As you can see, there are multiple private, more focused lanes that are called from this lane. I could have included this logic in the .travis.yml and directly called the appropriate lane but instead I choose the fastfile to contain this logic. I wanted to keep the .travis.yml file focused on defining the build environment rather than concerned with the details of actually building.

Deploy

Like the Build section, the Deploy section is short:

after_success:
  - bundle exec fastlane deploy_build

Again it's only responsible for handing off control to the fastfile:

desc "Deploys an already built ipa"
lane :deploy_build do 
  if ENV["TRAVIS_PULL_REQUEST_BRANCH"] != ""
    deploy_development_feature_branch
  elsif ENV["TRAVIS_BRANCH"] == "develop"
    deploy_alpha
  elsif ENV["TRAVIS_BRANCH"] == "release"
    deploy_development_release_candidate
  elsif ENV["TRAVIS_BRANCH"] == "beta"
    deploy_beta
  elsif ENV["TRAVIS_BRANCH"] == "production"
    deploy_production
  elsif ENV["TRAVIS_BRANCH"] == "master"
    deploy_development_internal_production
  end
end

The above should seem familiar as it uses the same structure as the build lane with multiple private lanes being called depending on the branch that is being executed.

And that's pretty much it for the v1 of our Travis CI configuration. It configures a machine, tests, builds and finally sends an IPA to either HockeyApp/AppStore/TestFlight. Spurred on by my success in getting everything up and running, I decided to dig deeper into the Travis-CI documentation (remember one of the requirements of a CI solution was: Good support and documentation) and discovered that Travis-CI supported pipelining in the build process with the ability to run multiple steps in parallel.

Travis CI - tk 2

Travis-CI allows for multiple parallel steps in it's build process via a Build Matrix. Using Build Matrix, I was able to run both the build and testing steps in parallel.
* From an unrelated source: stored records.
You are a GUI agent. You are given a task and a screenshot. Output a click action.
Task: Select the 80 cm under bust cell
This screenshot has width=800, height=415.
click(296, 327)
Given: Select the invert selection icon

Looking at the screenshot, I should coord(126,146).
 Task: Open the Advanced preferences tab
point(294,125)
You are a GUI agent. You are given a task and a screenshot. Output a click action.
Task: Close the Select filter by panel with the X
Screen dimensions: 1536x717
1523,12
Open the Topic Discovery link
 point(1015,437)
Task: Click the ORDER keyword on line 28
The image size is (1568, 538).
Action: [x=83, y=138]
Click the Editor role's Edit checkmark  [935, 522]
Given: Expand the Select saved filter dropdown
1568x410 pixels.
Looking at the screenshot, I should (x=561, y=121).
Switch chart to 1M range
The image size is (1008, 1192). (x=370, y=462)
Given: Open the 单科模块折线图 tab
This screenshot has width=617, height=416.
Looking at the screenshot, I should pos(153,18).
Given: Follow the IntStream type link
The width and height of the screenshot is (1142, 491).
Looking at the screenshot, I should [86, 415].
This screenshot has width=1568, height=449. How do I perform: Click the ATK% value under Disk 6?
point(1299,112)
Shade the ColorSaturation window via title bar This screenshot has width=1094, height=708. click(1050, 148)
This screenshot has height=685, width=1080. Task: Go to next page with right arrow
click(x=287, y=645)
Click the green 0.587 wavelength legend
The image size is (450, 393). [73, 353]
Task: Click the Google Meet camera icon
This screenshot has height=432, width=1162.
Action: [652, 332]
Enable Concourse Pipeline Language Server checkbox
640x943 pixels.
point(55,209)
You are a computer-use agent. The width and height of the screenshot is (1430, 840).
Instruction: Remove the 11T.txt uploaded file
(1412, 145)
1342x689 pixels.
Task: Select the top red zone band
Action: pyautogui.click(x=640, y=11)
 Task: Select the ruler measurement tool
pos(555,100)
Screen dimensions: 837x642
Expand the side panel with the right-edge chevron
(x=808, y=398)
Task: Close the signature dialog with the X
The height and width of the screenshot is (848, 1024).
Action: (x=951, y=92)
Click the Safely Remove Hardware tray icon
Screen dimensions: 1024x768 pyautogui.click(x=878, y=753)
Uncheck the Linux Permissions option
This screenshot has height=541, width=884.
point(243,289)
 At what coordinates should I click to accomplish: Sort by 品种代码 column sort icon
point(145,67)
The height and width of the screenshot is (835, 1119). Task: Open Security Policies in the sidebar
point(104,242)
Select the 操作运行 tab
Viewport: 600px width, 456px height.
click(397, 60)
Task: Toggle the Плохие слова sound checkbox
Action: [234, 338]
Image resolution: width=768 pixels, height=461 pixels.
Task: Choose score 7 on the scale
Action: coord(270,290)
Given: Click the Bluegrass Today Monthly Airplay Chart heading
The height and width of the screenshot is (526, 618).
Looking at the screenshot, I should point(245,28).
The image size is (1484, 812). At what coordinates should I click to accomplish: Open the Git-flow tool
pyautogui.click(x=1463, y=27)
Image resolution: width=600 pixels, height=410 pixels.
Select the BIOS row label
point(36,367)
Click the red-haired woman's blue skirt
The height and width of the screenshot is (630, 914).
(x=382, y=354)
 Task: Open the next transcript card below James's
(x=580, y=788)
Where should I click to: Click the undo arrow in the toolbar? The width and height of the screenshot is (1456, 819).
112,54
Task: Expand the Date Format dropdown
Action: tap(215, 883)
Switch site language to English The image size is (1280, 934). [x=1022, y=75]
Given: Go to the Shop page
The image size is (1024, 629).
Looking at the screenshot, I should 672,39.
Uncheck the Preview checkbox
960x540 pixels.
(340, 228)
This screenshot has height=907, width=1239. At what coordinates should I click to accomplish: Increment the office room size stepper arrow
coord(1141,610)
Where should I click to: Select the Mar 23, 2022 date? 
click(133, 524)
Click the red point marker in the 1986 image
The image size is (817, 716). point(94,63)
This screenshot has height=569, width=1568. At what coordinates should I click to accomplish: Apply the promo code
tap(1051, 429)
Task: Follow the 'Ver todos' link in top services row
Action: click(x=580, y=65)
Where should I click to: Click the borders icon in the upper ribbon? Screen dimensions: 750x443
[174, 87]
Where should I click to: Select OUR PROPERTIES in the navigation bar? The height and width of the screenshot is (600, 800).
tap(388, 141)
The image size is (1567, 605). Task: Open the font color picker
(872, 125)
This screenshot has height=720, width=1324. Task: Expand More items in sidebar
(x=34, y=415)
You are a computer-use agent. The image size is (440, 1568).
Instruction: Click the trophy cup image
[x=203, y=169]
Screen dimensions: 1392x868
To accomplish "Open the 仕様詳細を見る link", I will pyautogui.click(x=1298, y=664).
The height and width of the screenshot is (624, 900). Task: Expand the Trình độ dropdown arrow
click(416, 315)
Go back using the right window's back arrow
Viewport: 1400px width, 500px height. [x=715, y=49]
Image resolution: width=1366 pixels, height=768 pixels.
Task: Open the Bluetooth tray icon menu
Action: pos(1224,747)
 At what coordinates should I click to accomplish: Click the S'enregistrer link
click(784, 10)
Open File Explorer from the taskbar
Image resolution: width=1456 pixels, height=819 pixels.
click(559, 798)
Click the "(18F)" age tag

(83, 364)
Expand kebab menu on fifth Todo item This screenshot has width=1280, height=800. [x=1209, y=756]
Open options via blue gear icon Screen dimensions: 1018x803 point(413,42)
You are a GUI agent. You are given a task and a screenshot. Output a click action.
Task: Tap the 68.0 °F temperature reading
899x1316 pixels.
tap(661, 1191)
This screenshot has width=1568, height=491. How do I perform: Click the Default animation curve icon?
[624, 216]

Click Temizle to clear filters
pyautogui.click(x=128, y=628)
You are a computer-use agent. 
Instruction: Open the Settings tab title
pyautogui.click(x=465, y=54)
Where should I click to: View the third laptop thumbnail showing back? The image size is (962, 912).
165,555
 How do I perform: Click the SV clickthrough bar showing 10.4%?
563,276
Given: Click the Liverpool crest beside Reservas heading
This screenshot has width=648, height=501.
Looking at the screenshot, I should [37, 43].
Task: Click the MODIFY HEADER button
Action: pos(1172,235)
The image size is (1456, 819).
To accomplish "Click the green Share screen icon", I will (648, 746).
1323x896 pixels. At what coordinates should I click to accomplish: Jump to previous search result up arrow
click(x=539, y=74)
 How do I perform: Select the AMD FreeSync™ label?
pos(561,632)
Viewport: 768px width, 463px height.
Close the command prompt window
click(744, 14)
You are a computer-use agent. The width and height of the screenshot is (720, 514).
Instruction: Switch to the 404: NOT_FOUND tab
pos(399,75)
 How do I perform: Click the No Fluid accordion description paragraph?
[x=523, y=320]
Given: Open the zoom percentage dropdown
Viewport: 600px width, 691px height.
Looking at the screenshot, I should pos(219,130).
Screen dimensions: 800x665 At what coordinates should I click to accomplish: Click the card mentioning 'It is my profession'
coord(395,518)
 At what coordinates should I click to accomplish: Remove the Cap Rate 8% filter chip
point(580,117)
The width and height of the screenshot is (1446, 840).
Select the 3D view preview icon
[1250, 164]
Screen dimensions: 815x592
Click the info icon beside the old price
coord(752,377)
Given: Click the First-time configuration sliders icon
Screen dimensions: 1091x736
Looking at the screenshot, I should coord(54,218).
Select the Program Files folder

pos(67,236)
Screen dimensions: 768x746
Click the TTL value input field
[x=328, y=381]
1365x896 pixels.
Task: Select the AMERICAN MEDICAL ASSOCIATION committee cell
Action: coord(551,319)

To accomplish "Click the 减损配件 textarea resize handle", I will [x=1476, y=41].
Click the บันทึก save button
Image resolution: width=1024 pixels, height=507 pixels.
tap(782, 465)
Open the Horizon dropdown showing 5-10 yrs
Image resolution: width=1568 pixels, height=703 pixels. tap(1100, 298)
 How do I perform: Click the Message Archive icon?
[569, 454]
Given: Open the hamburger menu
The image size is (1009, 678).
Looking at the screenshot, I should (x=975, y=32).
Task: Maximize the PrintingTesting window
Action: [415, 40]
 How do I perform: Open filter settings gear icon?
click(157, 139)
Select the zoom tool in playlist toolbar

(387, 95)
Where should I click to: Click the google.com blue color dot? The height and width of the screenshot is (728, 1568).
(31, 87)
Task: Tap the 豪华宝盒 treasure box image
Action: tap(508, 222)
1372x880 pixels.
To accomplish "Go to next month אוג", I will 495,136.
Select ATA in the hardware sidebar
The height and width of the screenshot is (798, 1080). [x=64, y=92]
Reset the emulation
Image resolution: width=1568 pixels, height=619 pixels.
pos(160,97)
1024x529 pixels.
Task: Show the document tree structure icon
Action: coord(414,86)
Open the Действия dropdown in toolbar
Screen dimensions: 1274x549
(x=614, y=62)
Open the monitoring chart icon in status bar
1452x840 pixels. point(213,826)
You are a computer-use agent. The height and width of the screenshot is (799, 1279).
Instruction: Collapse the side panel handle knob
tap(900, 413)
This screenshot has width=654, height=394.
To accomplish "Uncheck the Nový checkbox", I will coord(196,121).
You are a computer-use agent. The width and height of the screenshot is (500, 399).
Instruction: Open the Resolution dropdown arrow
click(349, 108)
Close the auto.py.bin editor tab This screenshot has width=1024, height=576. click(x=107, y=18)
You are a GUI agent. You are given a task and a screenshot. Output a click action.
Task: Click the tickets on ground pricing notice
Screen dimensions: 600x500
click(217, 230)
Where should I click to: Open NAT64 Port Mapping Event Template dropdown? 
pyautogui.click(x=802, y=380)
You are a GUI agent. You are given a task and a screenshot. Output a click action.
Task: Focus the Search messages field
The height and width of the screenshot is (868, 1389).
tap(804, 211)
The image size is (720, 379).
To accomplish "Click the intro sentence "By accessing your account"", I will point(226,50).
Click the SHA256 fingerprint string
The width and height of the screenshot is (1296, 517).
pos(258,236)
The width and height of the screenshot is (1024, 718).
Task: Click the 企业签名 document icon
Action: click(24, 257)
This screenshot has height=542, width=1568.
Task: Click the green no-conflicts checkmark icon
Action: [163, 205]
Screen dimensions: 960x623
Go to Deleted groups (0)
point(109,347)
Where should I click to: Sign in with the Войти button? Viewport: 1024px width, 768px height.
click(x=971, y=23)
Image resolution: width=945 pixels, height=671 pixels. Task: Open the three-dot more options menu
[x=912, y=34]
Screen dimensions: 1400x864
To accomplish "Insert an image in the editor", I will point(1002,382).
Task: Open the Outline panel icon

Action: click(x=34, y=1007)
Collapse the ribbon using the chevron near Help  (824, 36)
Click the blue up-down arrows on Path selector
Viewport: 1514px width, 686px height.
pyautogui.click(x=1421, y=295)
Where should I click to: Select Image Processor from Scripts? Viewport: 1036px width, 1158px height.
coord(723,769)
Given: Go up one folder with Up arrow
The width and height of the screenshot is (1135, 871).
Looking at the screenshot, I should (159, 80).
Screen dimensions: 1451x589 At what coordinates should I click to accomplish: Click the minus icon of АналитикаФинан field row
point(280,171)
The updated .travis.yml consisted of:

language: objective-c

cache:
  - bundler
  - cocoapods

osx_image: xcode8.2

before_install:
  - mv "fastlane/Fastfile" "fastlane/Fastfile_jenkins"
  - mv "fastlane/Fastfile_travis" "fastlane/Fastfile"
  - export TZ=Europe/London
  - bundle install

env:
  - MODE=build
  - MODE=test

script:
  - bundle exec fastlane build mode:$MODE

after_success:
  - bundle exec fastlane deploy_build

The difference here is the new env section:

env:
  - MODE=build
  - MODE=test

This is were I describe the parallel steps: build and test which results in the script section being called twice (with each MODE version), the MODE value of each execution is then passed into the build lane which runs either the internal build or test lanes for that branch. With this small change I was able to achieve better build times (see the conclusion for build times).

CircleCI

Like Travis-CI, CircleCI has it's own configuration file circle.yml - this also provides the jump off point for running a build on CircleCI.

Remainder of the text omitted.